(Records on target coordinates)
* * * * * * *

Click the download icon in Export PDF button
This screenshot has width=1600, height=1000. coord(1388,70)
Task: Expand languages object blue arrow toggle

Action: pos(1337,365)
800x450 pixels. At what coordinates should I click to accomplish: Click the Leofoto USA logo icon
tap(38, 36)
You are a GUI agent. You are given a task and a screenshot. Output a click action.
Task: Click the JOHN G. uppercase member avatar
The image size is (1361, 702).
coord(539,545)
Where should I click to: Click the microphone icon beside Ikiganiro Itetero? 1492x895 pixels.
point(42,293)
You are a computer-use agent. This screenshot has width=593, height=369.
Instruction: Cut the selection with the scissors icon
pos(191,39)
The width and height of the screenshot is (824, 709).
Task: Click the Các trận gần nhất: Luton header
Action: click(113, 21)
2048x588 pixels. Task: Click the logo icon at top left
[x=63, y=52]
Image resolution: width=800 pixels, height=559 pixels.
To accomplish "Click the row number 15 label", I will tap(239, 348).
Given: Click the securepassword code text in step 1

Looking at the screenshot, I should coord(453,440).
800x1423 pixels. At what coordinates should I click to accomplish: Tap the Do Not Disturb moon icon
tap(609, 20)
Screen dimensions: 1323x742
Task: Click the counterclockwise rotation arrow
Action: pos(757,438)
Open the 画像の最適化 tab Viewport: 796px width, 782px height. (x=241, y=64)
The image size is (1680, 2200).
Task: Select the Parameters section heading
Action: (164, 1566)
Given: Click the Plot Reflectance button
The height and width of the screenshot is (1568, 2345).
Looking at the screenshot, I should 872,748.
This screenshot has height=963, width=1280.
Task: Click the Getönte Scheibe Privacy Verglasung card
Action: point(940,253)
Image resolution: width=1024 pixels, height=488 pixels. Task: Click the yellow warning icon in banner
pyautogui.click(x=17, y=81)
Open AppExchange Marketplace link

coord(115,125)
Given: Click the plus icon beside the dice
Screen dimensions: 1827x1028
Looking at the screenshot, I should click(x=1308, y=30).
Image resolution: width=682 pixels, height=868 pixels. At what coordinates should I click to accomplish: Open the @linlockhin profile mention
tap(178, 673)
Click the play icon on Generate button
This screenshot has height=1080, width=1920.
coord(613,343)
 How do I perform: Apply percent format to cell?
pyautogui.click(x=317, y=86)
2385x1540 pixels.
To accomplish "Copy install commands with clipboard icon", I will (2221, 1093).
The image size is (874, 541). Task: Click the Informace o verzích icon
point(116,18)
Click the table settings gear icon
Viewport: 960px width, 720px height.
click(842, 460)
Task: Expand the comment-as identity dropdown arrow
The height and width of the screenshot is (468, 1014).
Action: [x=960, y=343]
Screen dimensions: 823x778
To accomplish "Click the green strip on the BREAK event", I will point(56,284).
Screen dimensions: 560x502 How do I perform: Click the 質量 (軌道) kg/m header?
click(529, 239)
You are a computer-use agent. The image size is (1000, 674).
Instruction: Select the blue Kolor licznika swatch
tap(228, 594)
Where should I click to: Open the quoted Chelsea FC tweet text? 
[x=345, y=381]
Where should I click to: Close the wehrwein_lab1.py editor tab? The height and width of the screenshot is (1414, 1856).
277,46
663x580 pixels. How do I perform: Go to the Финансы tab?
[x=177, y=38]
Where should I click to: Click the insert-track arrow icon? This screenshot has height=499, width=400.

* * * * * * *

* _GIVEN REQUEST_
Rewrite every line of the records, requests included, starting with the line that contains "Task: Expand languages" and going on through the line that contains "point(42,293)". In that rewrite, multiply each coordinate in the answers by 2.35 and round the result to a whole number, with halves rounded up.

* _EXERCISE RESULT_
Task: Expand languages object blue arrow toggle

Action: pos(3142,858)
800x450 pixels. At what coordinates should I click to accomplish: Click the Leofoto USA logo icon
tap(89, 85)
You are a GUI agent. You are given a task and a screenshot. Output a click action.
Task: Click the JOHN G. uppercase member avatar
The image size is (1361, 702).
coord(1267,1281)
Where should I click to: Click the microphone icon beside Ikiganiro Itetero? 1492x895 pixels.
point(99,689)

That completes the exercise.